Start of Block
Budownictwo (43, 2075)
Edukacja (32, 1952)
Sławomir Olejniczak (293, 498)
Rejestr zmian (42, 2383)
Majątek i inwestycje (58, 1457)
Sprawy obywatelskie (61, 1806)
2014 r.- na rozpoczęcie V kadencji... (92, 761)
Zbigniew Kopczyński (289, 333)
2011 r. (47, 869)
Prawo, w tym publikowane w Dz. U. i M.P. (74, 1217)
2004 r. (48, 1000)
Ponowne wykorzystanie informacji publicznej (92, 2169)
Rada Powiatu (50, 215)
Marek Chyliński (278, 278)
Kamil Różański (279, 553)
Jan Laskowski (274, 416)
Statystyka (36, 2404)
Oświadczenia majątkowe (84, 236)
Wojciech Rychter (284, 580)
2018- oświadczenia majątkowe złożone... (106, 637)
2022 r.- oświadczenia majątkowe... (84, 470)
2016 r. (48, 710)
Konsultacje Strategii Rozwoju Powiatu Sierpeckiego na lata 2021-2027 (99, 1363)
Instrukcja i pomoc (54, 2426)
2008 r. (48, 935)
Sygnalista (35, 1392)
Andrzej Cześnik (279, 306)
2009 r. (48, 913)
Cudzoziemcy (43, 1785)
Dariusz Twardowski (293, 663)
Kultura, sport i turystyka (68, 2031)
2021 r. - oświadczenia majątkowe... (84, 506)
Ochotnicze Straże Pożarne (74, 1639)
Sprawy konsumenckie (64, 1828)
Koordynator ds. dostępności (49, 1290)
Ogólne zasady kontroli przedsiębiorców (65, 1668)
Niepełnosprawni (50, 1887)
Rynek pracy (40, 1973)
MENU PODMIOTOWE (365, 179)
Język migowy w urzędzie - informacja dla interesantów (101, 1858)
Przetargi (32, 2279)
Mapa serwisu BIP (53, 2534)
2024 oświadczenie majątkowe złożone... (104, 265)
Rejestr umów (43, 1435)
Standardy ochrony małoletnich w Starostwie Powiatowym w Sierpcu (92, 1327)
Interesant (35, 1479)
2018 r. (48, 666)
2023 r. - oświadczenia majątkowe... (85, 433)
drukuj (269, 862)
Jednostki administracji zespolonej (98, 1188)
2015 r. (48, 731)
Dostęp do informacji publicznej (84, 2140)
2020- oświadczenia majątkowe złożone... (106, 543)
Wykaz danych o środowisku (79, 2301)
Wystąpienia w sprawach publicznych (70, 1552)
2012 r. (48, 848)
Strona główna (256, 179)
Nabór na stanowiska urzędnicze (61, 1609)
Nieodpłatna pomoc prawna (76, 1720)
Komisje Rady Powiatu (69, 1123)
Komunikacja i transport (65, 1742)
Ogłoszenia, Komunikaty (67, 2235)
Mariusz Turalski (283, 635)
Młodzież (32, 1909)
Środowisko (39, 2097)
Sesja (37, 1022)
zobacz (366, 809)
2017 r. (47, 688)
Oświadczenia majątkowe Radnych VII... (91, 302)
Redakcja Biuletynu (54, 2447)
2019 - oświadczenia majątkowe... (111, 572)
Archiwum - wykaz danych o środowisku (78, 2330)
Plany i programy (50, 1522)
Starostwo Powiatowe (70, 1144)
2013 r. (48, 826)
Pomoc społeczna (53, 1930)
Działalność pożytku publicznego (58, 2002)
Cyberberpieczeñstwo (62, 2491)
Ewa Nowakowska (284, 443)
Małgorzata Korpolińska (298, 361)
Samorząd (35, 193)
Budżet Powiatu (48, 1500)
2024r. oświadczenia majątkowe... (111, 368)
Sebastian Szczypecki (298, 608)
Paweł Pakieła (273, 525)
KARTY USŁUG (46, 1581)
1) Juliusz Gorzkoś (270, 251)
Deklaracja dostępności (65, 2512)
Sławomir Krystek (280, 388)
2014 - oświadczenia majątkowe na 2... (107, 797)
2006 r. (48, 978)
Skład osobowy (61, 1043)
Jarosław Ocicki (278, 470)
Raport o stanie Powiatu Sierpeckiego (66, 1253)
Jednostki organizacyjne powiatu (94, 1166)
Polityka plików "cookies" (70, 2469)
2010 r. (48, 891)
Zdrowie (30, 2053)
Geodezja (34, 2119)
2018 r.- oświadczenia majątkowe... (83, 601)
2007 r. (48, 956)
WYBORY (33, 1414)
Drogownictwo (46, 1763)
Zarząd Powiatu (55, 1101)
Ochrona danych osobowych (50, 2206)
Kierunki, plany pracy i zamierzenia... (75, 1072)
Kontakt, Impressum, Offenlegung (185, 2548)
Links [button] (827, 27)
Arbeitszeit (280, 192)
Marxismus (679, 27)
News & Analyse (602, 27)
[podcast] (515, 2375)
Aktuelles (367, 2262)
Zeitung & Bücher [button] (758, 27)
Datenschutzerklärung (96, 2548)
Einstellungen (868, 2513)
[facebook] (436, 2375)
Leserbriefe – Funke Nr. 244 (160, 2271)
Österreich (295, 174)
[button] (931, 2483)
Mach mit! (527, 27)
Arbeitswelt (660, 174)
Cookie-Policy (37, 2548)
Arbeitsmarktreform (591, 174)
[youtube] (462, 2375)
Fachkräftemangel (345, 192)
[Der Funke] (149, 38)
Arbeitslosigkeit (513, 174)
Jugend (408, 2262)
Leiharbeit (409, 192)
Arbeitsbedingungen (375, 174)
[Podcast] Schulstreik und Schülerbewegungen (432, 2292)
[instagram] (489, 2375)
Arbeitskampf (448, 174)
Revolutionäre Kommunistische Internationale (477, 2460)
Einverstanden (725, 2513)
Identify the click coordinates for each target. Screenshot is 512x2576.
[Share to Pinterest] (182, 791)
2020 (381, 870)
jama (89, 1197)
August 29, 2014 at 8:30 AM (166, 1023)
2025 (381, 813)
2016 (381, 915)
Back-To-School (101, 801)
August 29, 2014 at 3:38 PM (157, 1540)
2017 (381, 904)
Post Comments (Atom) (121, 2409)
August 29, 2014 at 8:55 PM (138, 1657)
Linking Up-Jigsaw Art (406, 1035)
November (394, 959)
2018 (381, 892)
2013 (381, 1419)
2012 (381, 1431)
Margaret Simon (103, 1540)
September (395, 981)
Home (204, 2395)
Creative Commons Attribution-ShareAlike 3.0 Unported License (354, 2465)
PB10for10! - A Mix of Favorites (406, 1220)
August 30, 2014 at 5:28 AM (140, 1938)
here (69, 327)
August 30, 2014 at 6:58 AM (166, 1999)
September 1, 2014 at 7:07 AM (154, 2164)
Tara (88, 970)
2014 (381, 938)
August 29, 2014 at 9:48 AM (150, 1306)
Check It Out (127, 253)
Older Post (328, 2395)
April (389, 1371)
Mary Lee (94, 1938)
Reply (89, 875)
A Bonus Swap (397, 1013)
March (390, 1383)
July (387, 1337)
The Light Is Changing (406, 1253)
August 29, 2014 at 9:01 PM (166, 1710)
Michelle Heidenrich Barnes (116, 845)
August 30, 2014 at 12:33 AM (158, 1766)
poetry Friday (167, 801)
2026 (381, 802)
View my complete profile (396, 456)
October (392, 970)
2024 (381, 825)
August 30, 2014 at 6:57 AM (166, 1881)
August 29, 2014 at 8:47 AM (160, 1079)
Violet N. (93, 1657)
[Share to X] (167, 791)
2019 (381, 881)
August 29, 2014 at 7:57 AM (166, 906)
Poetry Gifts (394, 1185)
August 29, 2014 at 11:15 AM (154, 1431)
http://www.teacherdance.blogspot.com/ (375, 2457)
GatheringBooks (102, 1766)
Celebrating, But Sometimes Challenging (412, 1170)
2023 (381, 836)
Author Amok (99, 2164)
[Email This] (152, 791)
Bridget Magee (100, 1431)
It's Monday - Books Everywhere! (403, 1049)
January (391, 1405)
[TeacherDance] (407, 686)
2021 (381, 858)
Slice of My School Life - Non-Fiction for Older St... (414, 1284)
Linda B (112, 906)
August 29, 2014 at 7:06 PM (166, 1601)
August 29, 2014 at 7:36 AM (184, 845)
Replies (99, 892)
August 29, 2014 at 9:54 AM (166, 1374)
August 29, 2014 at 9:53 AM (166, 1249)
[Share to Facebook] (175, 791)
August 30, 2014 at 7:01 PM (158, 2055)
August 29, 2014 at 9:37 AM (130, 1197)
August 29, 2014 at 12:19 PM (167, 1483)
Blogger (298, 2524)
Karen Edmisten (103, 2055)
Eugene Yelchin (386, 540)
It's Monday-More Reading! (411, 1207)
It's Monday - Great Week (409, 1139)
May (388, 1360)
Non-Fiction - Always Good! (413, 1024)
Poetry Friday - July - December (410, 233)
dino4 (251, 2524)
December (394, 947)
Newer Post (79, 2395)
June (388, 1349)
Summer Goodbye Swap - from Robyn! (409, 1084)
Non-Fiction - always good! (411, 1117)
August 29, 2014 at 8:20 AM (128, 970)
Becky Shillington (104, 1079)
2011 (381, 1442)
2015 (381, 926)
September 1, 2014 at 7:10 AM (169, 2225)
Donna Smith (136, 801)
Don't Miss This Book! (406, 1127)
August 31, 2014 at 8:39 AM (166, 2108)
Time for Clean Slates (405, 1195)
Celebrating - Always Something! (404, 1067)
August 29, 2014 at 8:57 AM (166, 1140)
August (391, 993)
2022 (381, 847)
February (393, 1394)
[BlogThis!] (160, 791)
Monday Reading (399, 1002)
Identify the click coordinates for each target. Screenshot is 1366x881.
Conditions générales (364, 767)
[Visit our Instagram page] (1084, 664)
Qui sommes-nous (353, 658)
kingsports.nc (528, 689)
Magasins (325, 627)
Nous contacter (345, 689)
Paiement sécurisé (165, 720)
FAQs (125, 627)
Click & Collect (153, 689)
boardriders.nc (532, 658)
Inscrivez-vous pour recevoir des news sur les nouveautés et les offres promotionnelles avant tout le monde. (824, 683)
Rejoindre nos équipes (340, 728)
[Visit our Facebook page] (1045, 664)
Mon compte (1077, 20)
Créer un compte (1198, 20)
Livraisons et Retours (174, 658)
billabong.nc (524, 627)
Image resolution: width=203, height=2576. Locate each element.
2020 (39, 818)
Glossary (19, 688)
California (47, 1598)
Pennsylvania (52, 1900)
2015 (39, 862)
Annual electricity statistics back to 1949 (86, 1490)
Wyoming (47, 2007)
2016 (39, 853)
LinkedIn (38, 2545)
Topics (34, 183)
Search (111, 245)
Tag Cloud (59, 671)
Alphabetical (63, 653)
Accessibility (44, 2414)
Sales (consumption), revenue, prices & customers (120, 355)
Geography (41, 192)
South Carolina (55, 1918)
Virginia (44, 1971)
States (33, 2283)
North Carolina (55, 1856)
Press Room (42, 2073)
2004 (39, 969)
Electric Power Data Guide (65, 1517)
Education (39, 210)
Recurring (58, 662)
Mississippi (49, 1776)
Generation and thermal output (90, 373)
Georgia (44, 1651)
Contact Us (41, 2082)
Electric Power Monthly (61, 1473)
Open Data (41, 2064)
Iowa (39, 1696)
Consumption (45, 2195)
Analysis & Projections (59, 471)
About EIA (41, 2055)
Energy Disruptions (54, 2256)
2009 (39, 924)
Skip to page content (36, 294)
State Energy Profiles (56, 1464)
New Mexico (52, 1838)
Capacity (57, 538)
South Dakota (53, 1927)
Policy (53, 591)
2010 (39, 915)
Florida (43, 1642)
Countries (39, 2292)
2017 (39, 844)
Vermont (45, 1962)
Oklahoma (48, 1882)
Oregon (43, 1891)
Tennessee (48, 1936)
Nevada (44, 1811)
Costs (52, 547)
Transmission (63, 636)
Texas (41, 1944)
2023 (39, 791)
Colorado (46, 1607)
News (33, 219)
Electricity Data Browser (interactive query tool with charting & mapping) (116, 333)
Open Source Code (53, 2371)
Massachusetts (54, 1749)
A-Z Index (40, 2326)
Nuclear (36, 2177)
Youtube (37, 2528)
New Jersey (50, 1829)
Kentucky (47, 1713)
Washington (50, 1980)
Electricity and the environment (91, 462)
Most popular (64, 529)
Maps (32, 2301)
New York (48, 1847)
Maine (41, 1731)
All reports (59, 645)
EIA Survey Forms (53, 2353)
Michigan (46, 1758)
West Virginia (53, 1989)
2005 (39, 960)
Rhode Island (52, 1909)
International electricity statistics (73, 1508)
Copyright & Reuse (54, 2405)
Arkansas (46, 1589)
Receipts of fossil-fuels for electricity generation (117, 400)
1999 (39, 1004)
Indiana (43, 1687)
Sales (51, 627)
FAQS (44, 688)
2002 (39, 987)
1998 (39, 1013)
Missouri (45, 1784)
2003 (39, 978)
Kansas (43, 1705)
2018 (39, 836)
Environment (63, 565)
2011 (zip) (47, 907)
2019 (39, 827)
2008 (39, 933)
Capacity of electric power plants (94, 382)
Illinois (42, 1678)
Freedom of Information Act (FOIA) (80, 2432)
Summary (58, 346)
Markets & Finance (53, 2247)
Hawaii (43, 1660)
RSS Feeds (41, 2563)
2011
End of Block
▶ **Exercise brief**:
Write out exactly the lines above between the line with "2013 (381, 1419)" and the line with "here (69, 327)", inclusive, and nothing beyond them.

▶ **Result**:
2013 (381, 1419)
2012 (381, 1431)
Margaret Simon (103, 1540)
September (395, 981)
Home (204, 2395)
Creative Commons Attribution-ShareAlike 3.0 Unported License (354, 2465)
PB10for10! - A Mix of Favorites (406, 1220)
August 30, 2014 at 5:28 AM (140, 1938)
here (69, 327)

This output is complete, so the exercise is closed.